The vagus nerve—the central pathway of the PNS—regulates:
Emotional expression
Communication
Heart-rate stability
Gut health
Hormones
Immune functioning
A well-regulated vagus nerve (healthy vagal tone) supports:
Improved mood
Better digestion
Emotional resilience
Secure connection with others
Calm, steady energy
Low vagal tone, however, is strongly linked to:
Depression
Fatigue
Detachment
Poor stress recovery
The Two Sides of the Parasympathetic System: Ventral vs. Dorsal
Polyvagal Theory explains that the PNS is not simply one unified system—it has two distinct states.
Ventral Vagal State — Safety, Connection & Presence
This is the state where healing happens.
Signs you’re in a ventral vagal state:
Steady breathing
Relaxed muscles
Normal digestion
Warmth in the body
Mindfulness and compassion
Engagement with others
Dorsal Vagal State — Freeze, Shutdown & Collapse
The dorsal vagal system activates when your body believes danger is unavoidable.
Signs of dorsal vagal shutdown:
Fatigue
Numbness
Collapse
Hopelessness
Dissociation
Slow heart rate
Low motivation
“I can’t do this” thinking
This state is deeply related to trauma and chronic emotional overwhelm.
Why Trauma Affects the Nervous System So Deeply
Trauma—especially relational trauma—changes how the brain and body communicate. It affects the amygdala (emotion center), hippocampus (memory), and prefrontal cortex (reasoning).
This can result in:
Hyperarousal (fight/flight)
Hypoarousal (freeze/shutdown)
Flashbacks
Hypervigilance
Nightmares
Difficulty trusting others
Emotional overwhelm
But the research is clear: the brain can change.
Neuroplasticity and neurogenesis mean your nervous system can learn new patterns of safety and connection.
The Right Brain: The Hidden Key to Emotional Regulation
Much of emotional healing occurs not through logic, but through right-brain experiences—intuition, body cues, tone of voice, posture, and nonverbal connection.
The right brain:
Processes emotion, intuition, and meaning
Reacts more quickly than the left brain
Stores early attachment patterns
Communicates through facial expression, gesture, and tone
Shapes how we feel about ourselves
This is why healing relationships—romantic, therapeutic, or supportive—play such a powerful role in soothing the nervous system.
Co-Regulation: The Healing Power of Another Regulated Nervous System
We are biologically wired to regulate in connection.
Co-regulation involves:
Being present with one another
Observing breath, posture, eye contact
Offering validation and reassurance
Honoring each other’s needs for space or closeness
Repairing moments of disconnection
When someone responds to you calmly during a moment of intense emotion, your nervous system can literally form new neural pathways toward safety.
Hormones like oxytocin and vasopressin play a central role in:
Trust
Intimacy
Romantic attachment
Feelings of safety
Long-term commitment
Early-stage love activates the SNS—leading to excitement, nervousness, and “butterflies.”
As trust develops, the ventral vagal system strengthens, creating deeper stability and connection.
You Can Rewire Your Nervous System
Your nervous system is adaptable.
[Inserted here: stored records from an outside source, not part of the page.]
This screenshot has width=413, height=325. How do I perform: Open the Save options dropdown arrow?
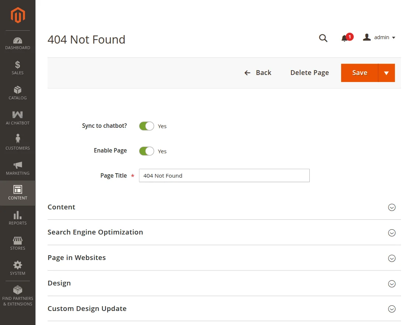pyautogui.click(x=386, y=73)
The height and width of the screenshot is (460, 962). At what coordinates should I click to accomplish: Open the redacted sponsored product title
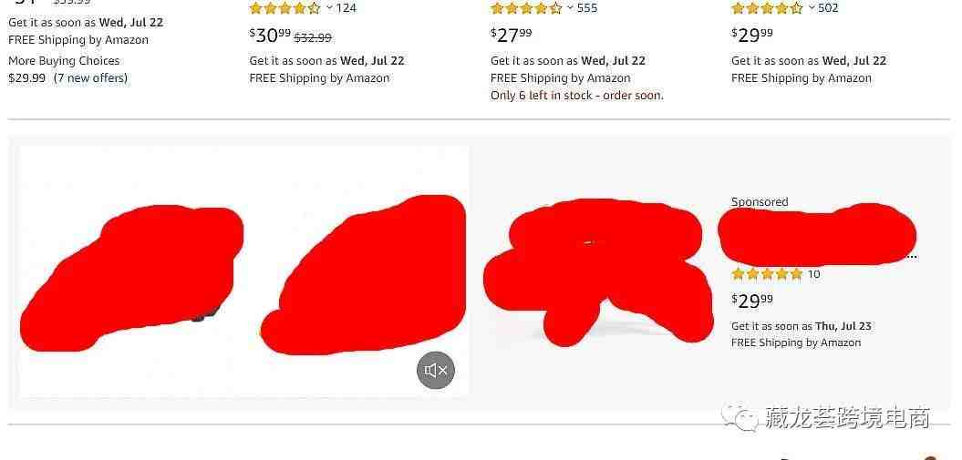(x=817, y=235)
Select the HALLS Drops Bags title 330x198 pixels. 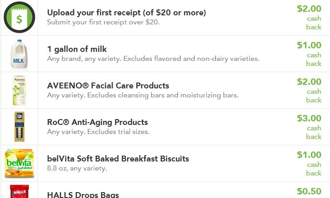click(83, 195)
With the right skills and relational experiences, you can retrain your brain toward safety, ease, and emotional resilience.
Healing is not about “thinking differently.” It’s about feeling differently—from the inside out.
If you struggle with chronic anxiety, shutdown, or trauma responses, learning how your nervous system works can be an empowering first step toward lasting change.